ChannelFlow-Tools: A Standardized Dataset Creation Pipeline for 3D Obstructed Channel Flows
This provides a reproducible dataset creation pipeline for CFD surrogate modeling researchers, though it's incremental as it standardizes existing methods rather than introducing new ones.
The authors tackled the problem of inconsistent dataset creation for 3D obstructed channel flow simulations by developing ChannelFlow-Tools, a standardized pipeline that generated 10,000+ scenes with Reynolds numbers from 100 to 15,000 and demonstrated its utility through reproducible ML training examples.
We present ChannelFlow-Tools, a configuration-driven framework that standardizes the end-to-end path from programmatic CAD solid generation to ML-ready inputs and targets for 3D obstructed channel flows.

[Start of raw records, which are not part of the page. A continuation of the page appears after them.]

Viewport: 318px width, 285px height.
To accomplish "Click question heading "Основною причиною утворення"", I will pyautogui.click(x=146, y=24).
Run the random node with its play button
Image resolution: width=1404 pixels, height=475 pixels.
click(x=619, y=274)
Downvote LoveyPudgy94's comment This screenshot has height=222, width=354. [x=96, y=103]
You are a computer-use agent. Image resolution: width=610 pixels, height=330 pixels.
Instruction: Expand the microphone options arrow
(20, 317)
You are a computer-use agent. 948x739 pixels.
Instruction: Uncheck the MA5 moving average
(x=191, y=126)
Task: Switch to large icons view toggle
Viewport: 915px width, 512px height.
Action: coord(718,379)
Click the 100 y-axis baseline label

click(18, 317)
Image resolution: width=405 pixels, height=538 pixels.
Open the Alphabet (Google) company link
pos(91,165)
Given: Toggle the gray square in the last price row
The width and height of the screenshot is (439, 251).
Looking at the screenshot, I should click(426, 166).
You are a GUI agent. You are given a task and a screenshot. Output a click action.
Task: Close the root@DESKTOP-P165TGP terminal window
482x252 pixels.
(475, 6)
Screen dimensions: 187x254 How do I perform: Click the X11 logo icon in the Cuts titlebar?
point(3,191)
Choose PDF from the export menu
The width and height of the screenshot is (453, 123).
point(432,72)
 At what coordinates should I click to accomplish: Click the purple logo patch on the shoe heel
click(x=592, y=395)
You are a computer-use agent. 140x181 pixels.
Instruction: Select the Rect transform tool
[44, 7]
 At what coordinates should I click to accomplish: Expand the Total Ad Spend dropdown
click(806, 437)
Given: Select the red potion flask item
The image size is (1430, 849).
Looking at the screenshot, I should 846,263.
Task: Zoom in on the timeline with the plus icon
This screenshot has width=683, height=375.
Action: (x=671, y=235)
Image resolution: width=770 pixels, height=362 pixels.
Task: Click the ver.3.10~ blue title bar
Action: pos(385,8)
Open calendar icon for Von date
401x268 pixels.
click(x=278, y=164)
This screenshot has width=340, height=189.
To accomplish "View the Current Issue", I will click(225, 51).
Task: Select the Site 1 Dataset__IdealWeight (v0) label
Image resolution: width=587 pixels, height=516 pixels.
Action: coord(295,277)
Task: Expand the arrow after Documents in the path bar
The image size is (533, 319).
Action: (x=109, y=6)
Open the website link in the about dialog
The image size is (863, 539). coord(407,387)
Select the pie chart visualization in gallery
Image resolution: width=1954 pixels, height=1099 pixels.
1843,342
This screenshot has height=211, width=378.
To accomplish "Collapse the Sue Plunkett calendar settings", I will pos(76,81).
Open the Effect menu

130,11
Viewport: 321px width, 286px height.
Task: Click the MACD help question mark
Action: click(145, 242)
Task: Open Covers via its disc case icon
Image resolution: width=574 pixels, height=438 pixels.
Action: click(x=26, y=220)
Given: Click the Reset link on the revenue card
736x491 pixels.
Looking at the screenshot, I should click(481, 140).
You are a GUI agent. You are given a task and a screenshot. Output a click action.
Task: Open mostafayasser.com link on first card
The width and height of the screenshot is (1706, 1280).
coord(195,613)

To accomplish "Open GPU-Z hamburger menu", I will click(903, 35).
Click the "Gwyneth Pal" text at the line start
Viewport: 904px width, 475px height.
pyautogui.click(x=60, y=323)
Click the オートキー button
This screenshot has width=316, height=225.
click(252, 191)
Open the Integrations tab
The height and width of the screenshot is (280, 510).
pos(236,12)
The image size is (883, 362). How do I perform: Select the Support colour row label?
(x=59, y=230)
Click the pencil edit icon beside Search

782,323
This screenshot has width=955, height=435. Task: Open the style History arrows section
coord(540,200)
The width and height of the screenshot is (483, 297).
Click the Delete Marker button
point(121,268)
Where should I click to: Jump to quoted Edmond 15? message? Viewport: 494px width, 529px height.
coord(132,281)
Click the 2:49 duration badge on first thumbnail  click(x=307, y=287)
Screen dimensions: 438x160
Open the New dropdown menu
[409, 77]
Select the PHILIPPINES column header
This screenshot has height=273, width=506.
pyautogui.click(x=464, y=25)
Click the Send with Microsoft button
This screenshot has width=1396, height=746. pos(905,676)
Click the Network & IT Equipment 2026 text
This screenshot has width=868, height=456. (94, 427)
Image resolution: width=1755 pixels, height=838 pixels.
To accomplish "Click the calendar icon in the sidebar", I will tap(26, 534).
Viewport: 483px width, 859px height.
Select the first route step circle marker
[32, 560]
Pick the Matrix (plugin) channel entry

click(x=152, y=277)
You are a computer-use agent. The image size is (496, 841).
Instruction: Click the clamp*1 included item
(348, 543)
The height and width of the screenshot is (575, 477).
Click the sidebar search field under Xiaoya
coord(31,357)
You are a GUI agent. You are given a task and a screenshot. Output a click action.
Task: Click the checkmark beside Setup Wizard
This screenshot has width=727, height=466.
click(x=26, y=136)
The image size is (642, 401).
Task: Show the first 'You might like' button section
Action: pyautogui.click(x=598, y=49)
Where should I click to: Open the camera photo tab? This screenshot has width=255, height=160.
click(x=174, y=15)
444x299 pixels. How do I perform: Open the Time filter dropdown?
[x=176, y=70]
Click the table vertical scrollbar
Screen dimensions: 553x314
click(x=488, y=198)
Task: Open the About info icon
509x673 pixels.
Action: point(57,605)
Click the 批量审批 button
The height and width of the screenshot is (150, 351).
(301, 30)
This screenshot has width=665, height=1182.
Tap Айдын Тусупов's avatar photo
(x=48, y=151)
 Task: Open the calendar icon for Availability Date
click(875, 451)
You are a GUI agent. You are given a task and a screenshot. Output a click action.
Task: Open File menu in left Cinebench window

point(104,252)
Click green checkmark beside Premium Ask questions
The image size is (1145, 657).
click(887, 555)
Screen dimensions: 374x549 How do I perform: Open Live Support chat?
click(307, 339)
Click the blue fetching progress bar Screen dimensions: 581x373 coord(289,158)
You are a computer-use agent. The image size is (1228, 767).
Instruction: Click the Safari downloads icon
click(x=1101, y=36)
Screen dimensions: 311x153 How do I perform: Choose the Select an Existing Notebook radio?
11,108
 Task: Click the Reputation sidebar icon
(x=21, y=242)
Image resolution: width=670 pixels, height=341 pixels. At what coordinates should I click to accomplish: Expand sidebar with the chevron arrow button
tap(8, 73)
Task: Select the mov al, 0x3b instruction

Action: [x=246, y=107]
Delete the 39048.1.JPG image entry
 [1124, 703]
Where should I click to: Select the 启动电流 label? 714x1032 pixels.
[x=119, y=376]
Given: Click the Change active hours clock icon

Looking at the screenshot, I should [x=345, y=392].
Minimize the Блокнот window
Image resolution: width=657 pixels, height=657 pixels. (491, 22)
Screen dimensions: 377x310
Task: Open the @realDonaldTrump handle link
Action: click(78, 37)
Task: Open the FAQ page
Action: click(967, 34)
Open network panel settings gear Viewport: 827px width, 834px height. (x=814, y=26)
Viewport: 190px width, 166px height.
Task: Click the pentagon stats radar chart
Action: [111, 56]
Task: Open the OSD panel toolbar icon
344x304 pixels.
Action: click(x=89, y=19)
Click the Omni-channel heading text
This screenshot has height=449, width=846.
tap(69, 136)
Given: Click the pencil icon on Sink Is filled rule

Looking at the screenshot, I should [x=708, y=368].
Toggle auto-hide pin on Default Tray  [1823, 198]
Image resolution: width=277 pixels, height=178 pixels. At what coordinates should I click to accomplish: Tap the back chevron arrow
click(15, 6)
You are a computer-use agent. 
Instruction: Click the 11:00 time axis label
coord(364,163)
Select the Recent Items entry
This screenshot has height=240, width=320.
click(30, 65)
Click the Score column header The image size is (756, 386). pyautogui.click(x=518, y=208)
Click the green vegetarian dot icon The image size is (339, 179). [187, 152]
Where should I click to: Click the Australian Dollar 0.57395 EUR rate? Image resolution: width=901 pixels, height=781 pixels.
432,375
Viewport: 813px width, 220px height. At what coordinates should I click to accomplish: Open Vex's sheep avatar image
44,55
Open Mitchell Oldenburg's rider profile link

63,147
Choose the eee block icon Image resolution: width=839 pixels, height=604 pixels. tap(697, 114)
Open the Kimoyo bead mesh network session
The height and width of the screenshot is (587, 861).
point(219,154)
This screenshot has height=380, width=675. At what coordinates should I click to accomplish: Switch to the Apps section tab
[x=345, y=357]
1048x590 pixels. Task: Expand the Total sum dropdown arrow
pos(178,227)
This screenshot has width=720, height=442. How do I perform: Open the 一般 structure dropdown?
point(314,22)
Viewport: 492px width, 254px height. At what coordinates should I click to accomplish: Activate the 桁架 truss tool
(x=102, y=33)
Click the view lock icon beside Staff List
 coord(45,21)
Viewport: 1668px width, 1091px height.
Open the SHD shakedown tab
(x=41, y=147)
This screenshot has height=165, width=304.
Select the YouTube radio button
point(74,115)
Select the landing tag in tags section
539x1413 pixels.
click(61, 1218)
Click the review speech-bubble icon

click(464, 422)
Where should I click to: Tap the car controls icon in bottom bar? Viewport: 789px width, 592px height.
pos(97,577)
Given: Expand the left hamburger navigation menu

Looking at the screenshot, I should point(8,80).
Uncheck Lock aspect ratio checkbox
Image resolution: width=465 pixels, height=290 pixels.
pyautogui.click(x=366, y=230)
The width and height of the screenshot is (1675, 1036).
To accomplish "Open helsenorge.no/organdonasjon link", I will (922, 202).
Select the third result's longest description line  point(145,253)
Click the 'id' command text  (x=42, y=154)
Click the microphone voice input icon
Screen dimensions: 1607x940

The toolchain integrates geometry synthesis with feasibility checks, signed distance field (SDF) voxelization, automated solver orchestration on HPC (waLBerla LBM), and Cartesian resampling to co-registered multi-resolution tensors. A single Hydra/OmegaConf configuration governs all stages, enabling deterministic reproduction and controlled ablations. As a case study, we generate 10k+ scenes spanning Re=100-15000 with diverse shapes and poses. An end-to-end evaluation of storage trade-offs directly from the emitted artifacts, a minimal 3D U-Net at 128x32x32, and example surrogate models with dataset size illustrate that the standardized representations support reproducible ML training. ChannelFlow-Tools turns one-off dataset creation into a reproducible, configurable pipeline for CFD surrogate modeling.